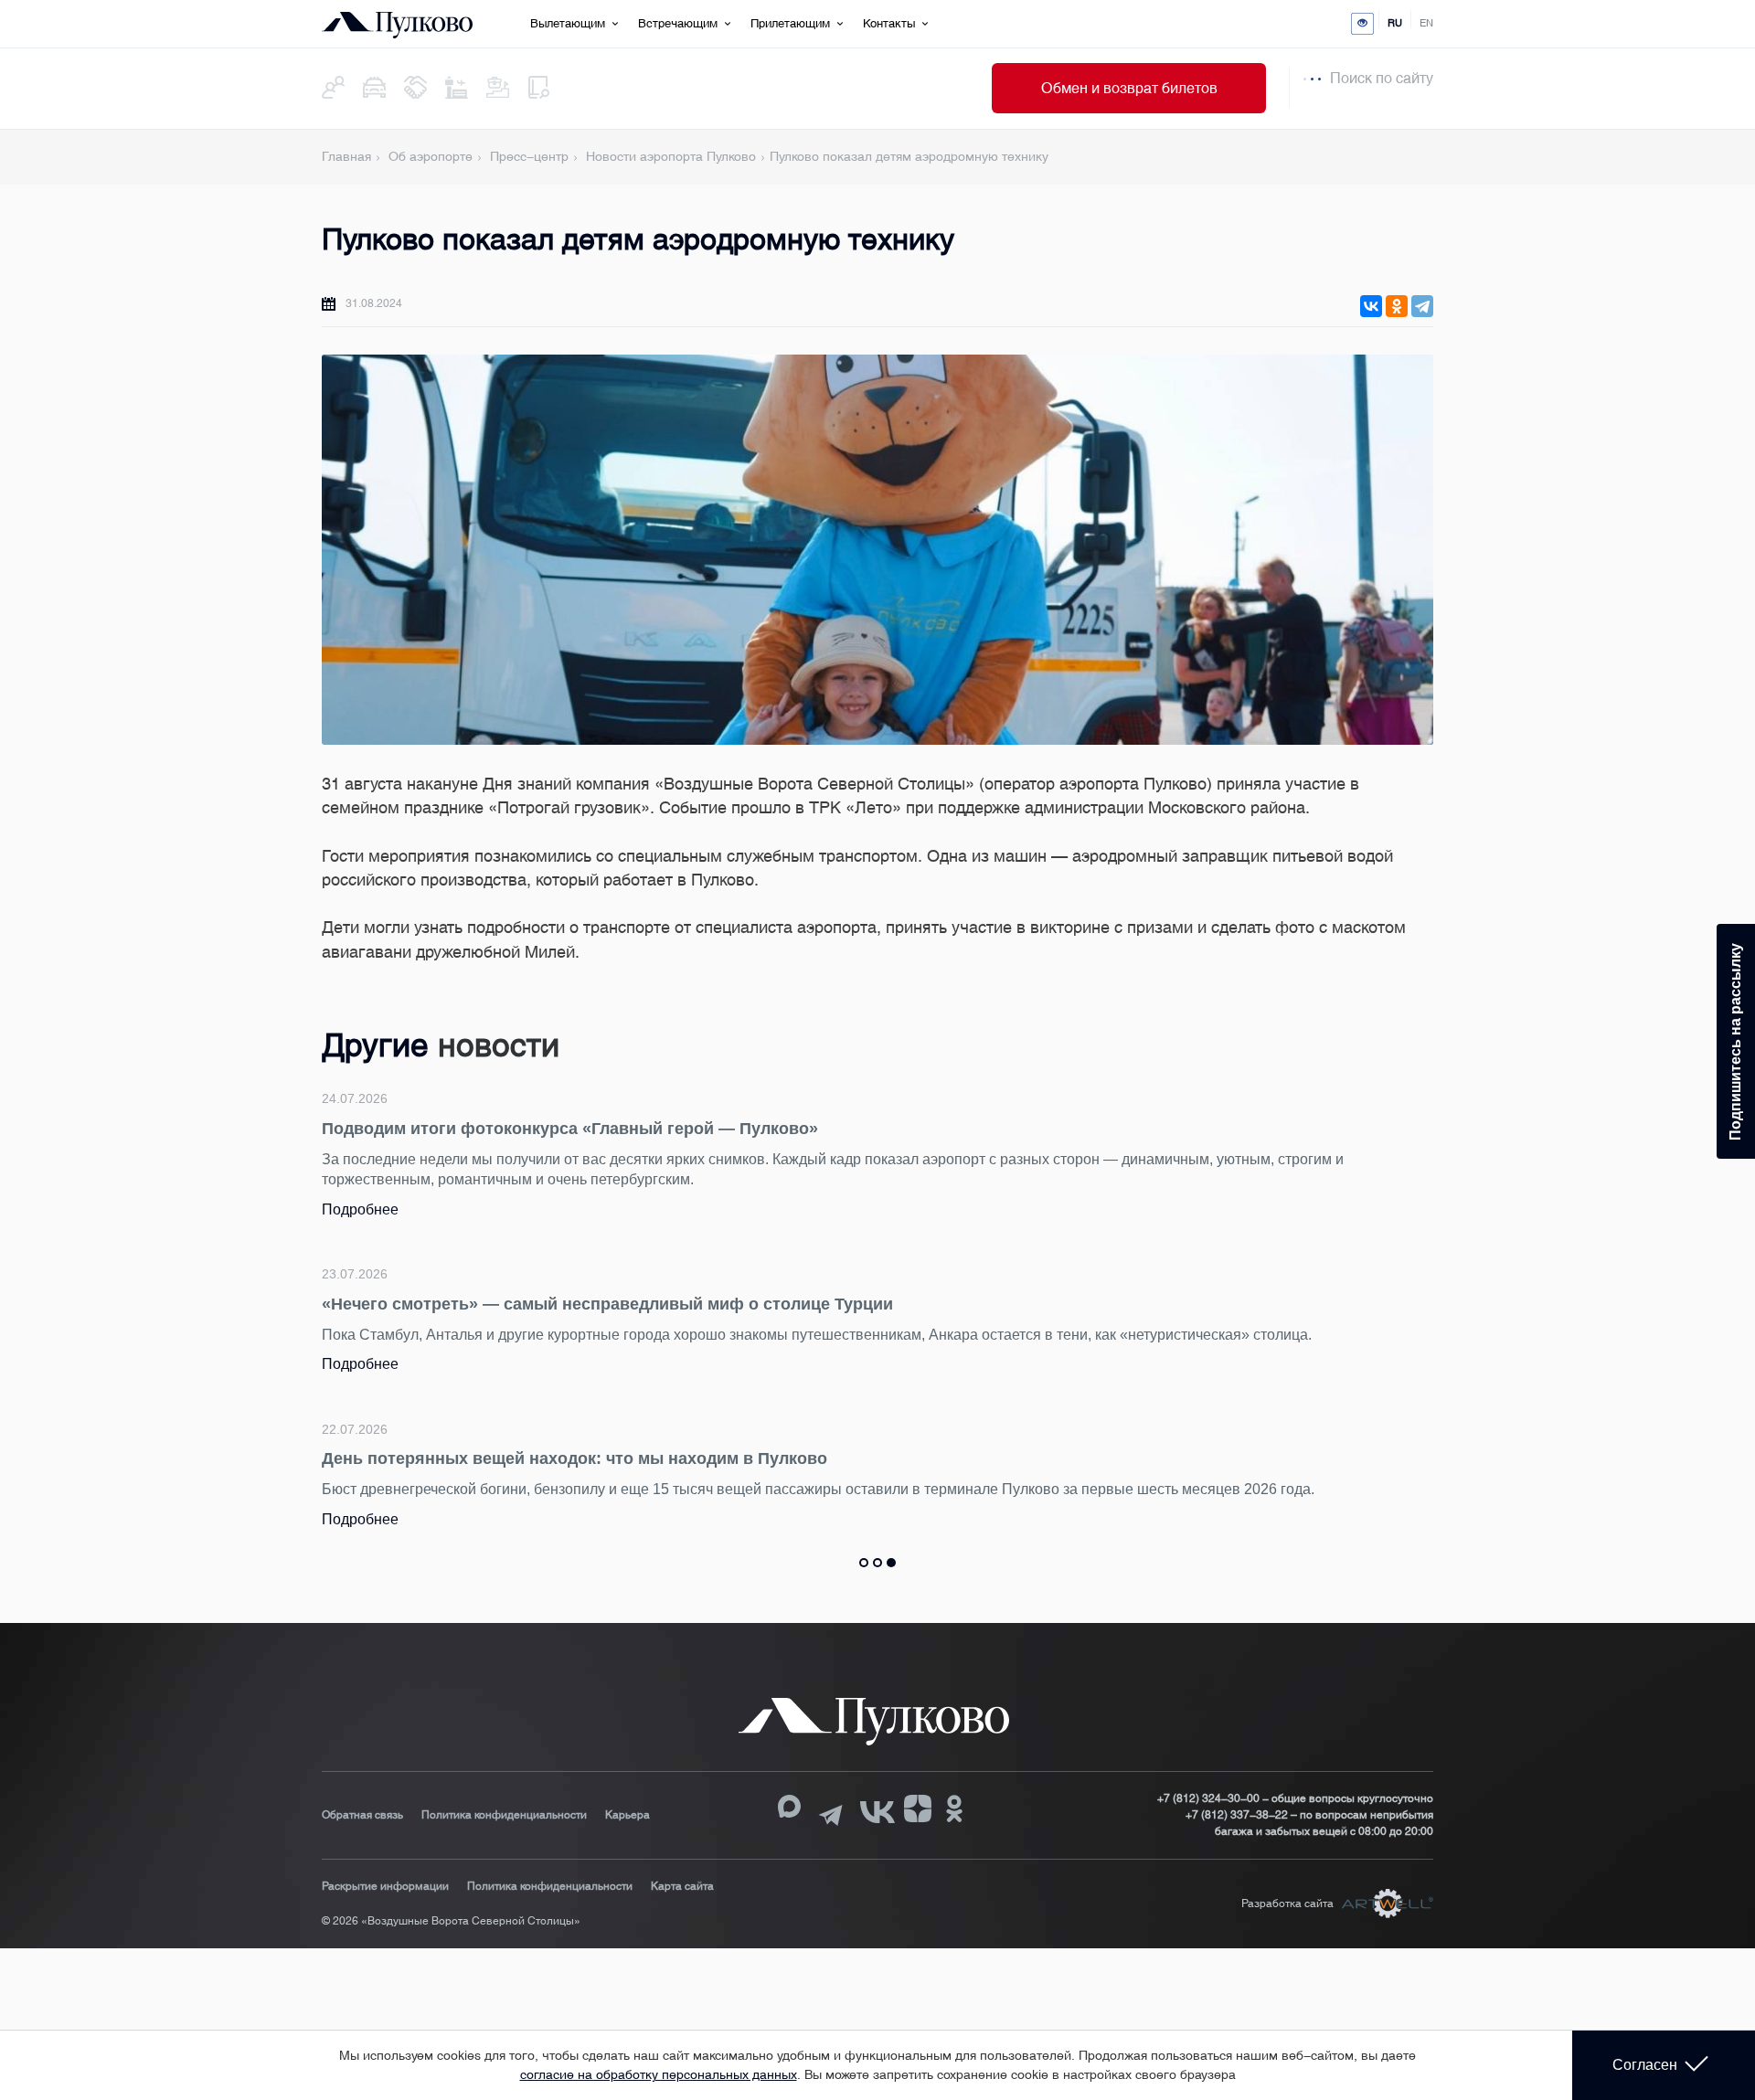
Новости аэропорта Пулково (671, 156)
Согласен (1644, 2065)
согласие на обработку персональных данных (658, 2074)
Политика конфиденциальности (504, 1814)
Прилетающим (790, 23)
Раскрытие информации (385, 1886)
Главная (346, 156)
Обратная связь (362, 1814)
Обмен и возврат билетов (1129, 88)
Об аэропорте (430, 156)
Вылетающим (567, 23)
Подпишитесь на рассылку (1735, 1041)
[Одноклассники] (1397, 306)
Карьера (627, 1814)
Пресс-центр (529, 156)
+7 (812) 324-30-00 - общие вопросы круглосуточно (1295, 1798)
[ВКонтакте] (1371, 306)
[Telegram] (1422, 306)
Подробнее (360, 1209)
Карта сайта (682, 1886)
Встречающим (678, 23)
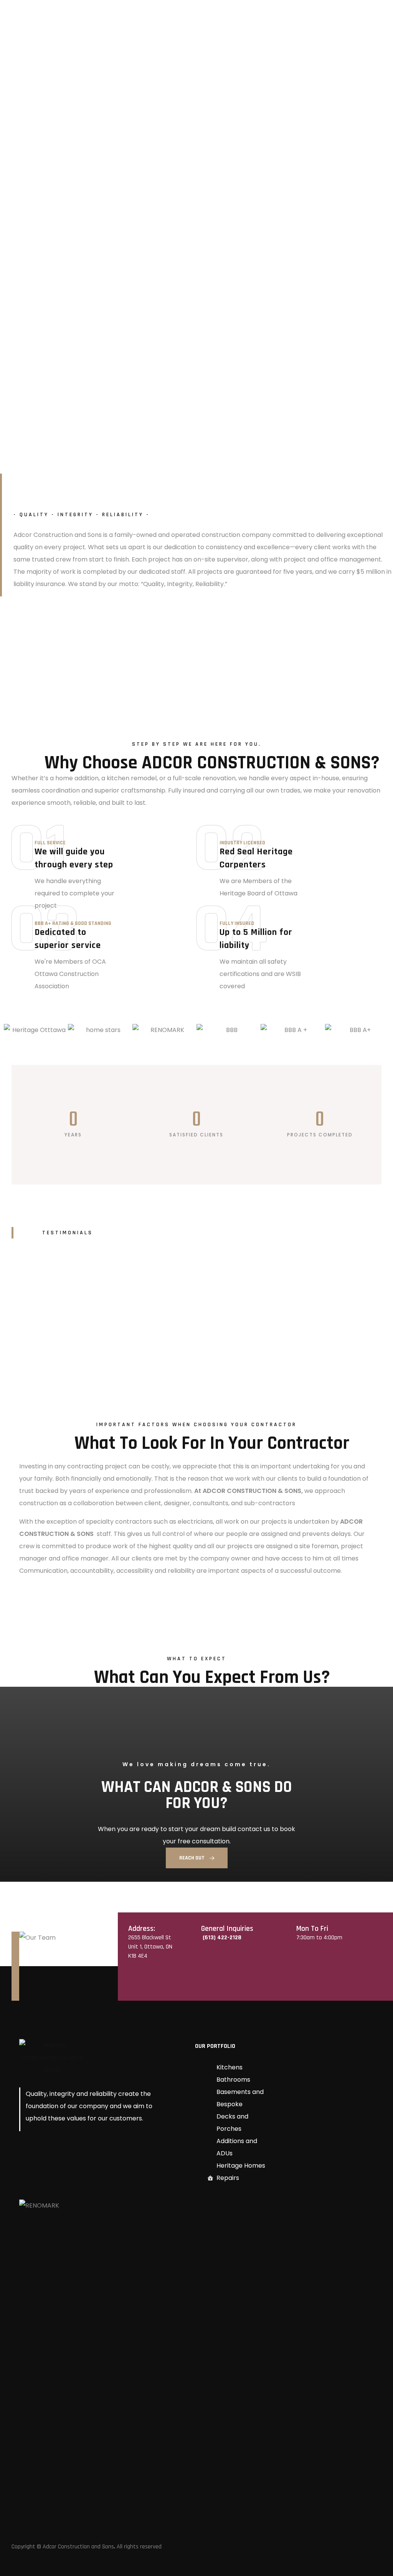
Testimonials (67, 1232)
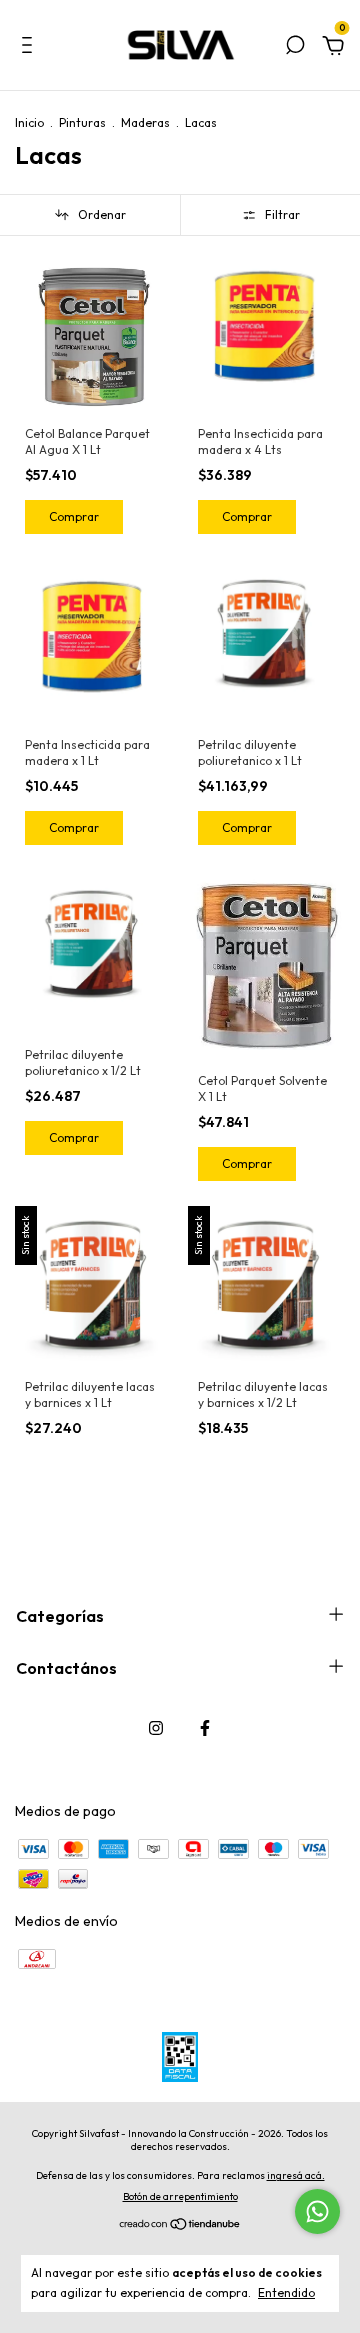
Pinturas (82, 122)
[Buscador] (295, 48)
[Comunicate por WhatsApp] (317, 2211)
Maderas (145, 122)
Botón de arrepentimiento (180, 2196)
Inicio (29, 122)
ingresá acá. (296, 2175)
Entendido (286, 2292)
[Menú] (30, 48)
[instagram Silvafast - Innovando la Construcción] (156, 1728)
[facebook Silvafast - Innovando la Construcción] (205, 1728)
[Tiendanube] (180, 2225)
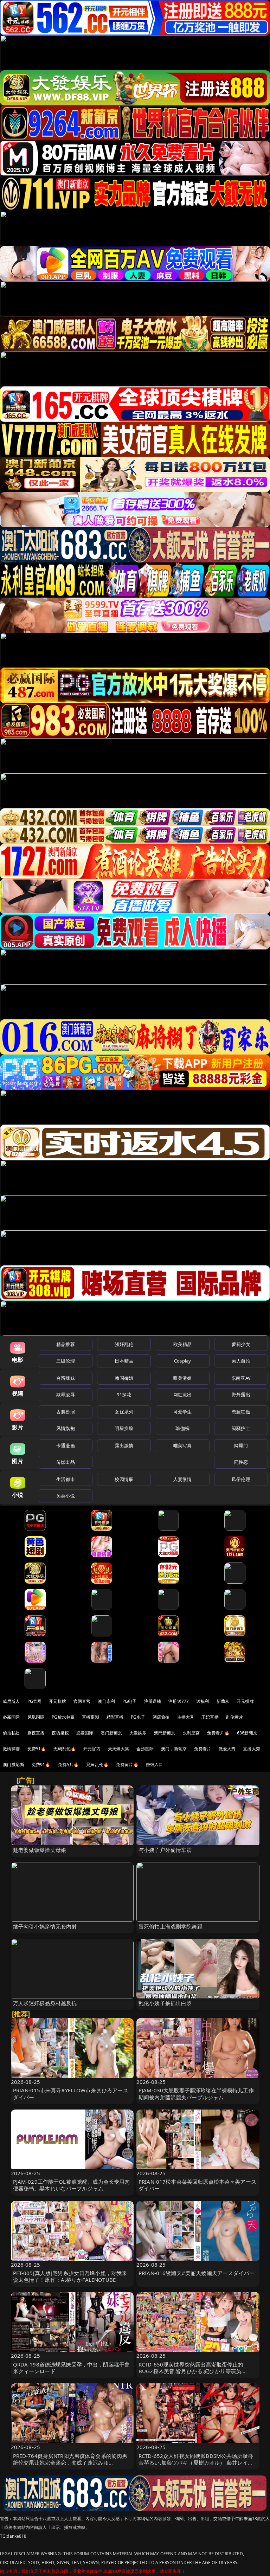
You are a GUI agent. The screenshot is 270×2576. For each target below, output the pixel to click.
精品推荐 (65, 1344)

(WHAT THE TASK ASKS):
Work out how many lines of the records contain "Innovando", and reply with the number alone.

(YOUR SOLUTION):
2